## Saved entries

►

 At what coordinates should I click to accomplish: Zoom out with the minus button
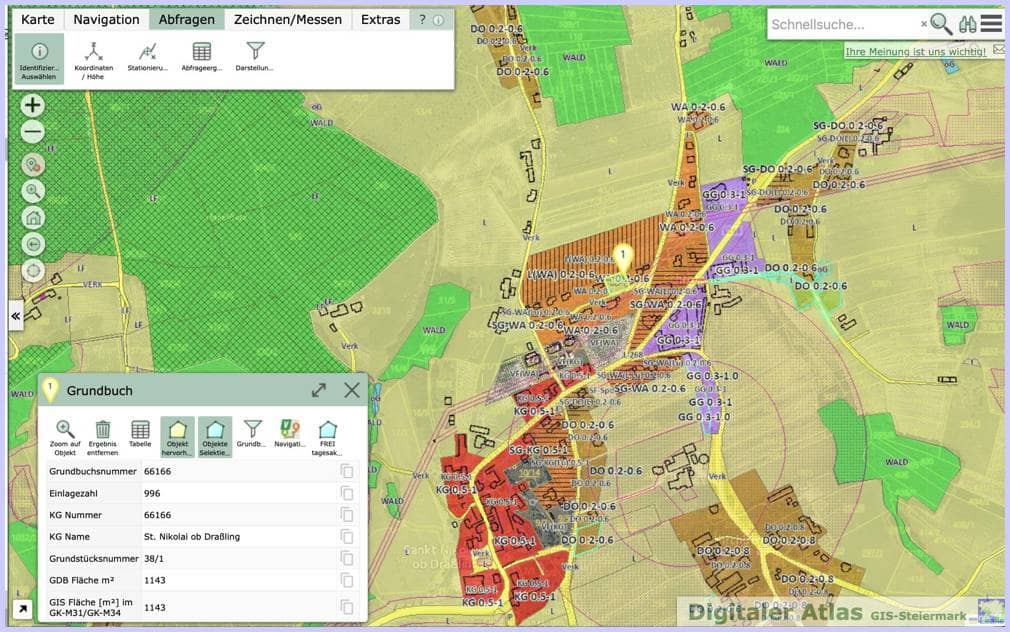click(33, 132)
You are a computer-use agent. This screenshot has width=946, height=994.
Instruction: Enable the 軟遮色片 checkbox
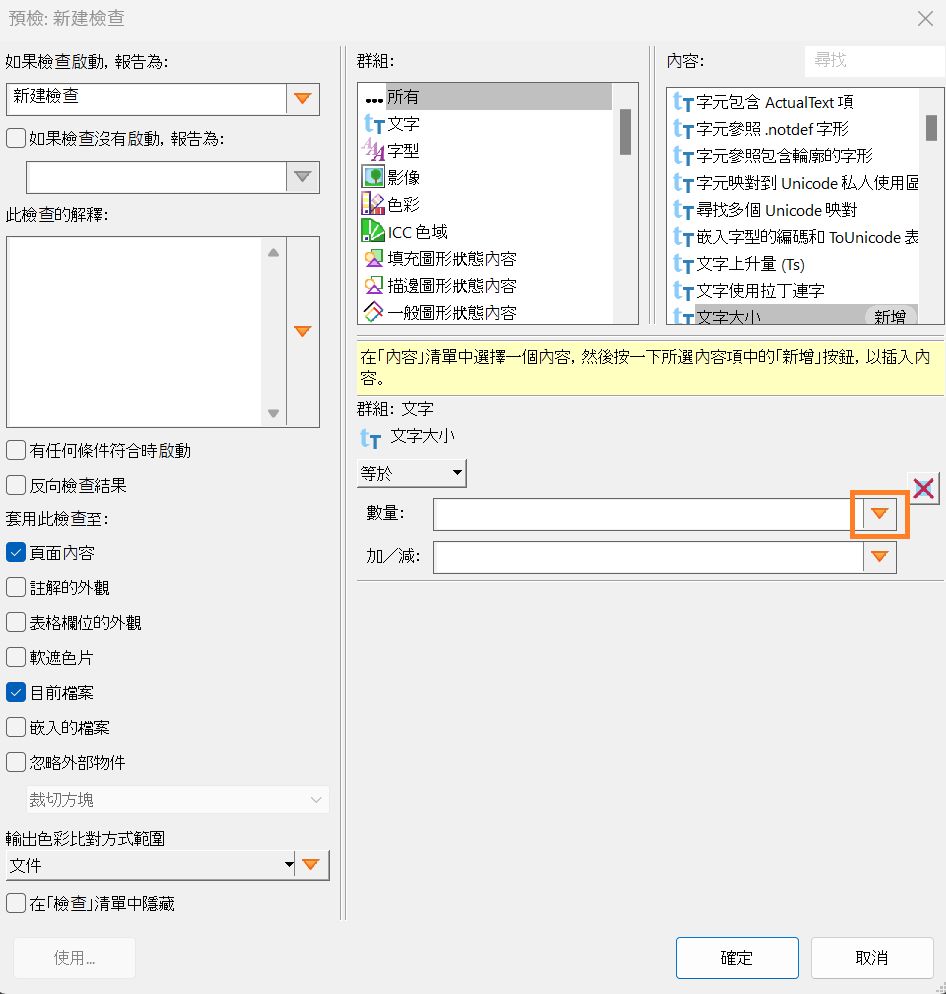pyautogui.click(x=15, y=657)
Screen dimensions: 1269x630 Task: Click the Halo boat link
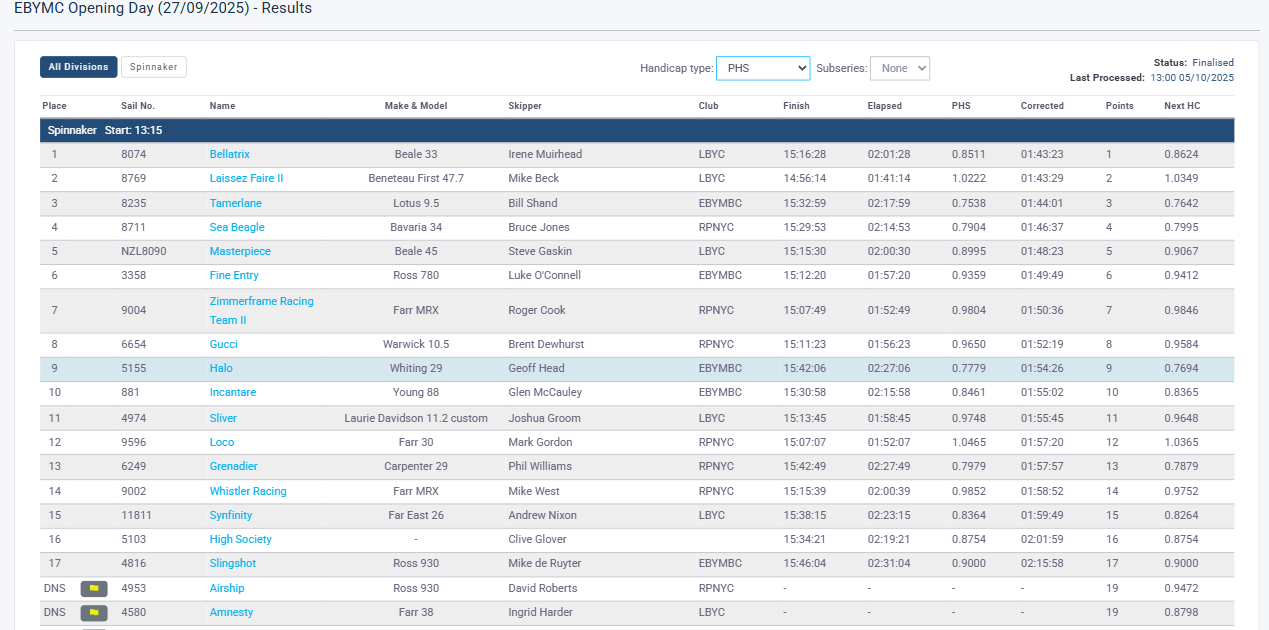pos(221,368)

◄

## About this exercise
In the copy, include every record exactly and no pictures at all.

## Task output
 At what coordinates should I click to accomplish: Zoom out with the minus button
click(33, 132)
You are a computer-use agent. This screenshot has width=946, height=994.
Instruction: Enable the 軟遮色片 checkbox
pyautogui.click(x=15, y=657)
Screen dimensions: 1269x630 Task: Click the Halo boat link
pos(221,368)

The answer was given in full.